Task details
Please give back only the lines below from the one containing "Given: Select the Docetaxel row label" to the one containing "is (560, 733).", each repeated word for word, both ends included.

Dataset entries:
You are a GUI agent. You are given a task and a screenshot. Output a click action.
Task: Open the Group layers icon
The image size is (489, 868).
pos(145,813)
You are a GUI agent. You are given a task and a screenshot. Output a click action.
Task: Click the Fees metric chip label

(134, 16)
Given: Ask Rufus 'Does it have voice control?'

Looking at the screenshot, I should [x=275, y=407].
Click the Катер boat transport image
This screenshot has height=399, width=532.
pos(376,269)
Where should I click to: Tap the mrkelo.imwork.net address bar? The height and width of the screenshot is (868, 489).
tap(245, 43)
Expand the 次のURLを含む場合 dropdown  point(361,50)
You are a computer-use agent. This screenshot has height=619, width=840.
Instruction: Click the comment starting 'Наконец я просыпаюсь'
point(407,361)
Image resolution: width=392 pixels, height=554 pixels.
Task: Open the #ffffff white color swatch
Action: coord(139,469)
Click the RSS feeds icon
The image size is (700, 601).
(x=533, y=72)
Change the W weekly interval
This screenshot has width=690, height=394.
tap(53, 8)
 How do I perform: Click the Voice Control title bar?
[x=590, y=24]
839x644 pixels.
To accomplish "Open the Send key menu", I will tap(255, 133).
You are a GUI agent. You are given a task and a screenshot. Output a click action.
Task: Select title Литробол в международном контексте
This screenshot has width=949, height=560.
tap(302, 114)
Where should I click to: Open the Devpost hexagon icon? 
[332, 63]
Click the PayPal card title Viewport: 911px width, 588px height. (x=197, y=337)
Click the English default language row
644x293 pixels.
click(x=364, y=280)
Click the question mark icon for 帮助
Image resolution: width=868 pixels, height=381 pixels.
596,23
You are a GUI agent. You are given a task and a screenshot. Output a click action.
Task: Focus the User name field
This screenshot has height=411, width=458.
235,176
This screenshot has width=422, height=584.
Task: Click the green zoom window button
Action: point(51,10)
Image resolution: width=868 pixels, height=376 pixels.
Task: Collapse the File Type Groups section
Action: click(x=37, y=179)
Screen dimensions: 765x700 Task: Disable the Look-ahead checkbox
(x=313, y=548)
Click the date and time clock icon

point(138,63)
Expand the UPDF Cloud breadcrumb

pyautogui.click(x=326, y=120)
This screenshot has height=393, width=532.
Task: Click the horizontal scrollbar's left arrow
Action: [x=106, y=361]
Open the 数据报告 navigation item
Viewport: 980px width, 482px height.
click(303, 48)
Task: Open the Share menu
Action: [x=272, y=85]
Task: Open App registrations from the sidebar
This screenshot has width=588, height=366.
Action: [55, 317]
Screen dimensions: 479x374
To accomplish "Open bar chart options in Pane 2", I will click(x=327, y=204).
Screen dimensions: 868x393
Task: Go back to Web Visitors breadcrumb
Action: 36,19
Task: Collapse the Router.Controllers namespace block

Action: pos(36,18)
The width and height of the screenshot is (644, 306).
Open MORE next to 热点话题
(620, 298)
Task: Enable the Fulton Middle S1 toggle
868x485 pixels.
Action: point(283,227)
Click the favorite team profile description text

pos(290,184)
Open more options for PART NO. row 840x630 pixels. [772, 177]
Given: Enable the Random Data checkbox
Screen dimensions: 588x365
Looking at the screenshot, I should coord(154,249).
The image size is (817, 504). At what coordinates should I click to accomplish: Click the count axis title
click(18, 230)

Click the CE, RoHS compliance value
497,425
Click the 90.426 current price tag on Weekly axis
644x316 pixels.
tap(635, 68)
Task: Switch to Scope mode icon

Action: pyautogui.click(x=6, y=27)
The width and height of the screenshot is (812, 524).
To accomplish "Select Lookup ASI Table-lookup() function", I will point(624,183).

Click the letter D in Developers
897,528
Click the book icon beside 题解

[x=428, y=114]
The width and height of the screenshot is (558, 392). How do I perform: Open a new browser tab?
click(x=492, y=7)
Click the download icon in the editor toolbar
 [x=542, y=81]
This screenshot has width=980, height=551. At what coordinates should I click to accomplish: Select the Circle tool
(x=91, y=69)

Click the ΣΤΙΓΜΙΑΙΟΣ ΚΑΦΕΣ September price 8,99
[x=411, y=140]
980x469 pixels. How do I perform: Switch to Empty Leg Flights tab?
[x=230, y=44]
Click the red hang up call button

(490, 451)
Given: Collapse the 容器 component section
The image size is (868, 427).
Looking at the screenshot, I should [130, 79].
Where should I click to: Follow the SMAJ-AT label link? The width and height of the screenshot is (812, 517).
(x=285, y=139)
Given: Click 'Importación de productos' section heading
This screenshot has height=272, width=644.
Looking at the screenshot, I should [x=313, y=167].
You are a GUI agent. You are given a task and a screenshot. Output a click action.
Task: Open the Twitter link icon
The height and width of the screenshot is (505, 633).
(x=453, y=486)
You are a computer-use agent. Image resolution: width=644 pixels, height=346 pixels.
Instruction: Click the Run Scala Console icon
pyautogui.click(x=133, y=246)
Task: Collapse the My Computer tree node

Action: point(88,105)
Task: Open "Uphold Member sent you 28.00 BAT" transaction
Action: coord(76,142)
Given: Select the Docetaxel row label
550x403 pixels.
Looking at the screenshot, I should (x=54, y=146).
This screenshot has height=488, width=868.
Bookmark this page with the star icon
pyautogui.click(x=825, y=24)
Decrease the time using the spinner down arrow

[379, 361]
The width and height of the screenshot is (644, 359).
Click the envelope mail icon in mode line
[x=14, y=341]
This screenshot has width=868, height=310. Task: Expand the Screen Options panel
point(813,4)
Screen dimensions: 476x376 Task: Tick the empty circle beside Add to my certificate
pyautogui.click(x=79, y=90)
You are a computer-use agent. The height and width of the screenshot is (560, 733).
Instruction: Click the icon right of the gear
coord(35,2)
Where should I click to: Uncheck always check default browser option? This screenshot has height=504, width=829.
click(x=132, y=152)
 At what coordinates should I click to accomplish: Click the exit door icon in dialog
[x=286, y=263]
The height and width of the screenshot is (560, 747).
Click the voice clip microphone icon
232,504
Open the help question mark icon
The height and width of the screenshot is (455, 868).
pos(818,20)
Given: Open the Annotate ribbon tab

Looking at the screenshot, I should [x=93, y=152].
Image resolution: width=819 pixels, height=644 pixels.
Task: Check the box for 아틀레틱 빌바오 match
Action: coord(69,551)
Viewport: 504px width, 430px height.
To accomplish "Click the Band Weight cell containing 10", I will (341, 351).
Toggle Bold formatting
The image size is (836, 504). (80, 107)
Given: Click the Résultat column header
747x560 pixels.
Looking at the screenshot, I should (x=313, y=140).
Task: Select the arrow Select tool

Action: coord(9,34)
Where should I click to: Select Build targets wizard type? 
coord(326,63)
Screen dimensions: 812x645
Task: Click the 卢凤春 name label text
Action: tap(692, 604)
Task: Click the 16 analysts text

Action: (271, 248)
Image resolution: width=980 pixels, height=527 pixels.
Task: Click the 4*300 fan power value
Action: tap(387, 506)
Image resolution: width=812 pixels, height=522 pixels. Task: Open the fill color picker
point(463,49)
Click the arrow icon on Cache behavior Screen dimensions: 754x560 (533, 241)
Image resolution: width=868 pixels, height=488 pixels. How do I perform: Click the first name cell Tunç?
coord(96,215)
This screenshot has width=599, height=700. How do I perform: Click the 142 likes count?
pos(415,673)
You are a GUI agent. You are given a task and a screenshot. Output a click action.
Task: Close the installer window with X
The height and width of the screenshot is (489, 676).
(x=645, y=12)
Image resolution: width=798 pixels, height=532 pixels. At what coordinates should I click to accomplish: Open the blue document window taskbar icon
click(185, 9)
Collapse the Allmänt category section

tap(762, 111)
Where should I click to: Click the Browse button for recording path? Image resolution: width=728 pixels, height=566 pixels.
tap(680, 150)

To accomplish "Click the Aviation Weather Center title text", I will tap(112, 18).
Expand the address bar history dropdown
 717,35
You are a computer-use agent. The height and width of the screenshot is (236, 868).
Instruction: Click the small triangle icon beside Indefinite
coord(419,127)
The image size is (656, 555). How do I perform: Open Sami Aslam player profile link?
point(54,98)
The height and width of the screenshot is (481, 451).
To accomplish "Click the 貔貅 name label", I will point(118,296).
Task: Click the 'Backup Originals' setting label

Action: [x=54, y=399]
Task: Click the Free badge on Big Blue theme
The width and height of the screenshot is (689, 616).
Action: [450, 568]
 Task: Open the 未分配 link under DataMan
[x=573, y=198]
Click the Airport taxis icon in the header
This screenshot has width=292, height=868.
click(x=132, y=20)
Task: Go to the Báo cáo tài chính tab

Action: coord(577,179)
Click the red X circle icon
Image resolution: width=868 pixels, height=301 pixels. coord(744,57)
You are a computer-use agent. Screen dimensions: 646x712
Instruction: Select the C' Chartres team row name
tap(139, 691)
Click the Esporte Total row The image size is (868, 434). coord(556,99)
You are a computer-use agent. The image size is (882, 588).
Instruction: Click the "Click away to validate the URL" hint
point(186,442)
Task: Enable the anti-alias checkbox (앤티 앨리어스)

Response box
Given: Select the Docetaxel row label
550x403 pixels.
Looking at the screenshot, I should (x=54, y=146).
This screenshot has height=488, width=868.
Bookmark this page with the star icon
pyautogui.click(x=825, y=24)
Decrease the time using the spinner down arrow

[379, 361]
The width and height of the screenshot is (644, 359).
Click the envelope mail icon in mode line
[x=14, y=341]
This screenshot has width=868, height=310. Task: Expand the Screen Options panel
point(813,4)
Screen dimensions: 476x376 Task: Tick the empty circle beside Add to my certificate
pyautogui.click(x=79, y=90)
You are a computer-use agent. The height and width of the screenshot is (560, 733).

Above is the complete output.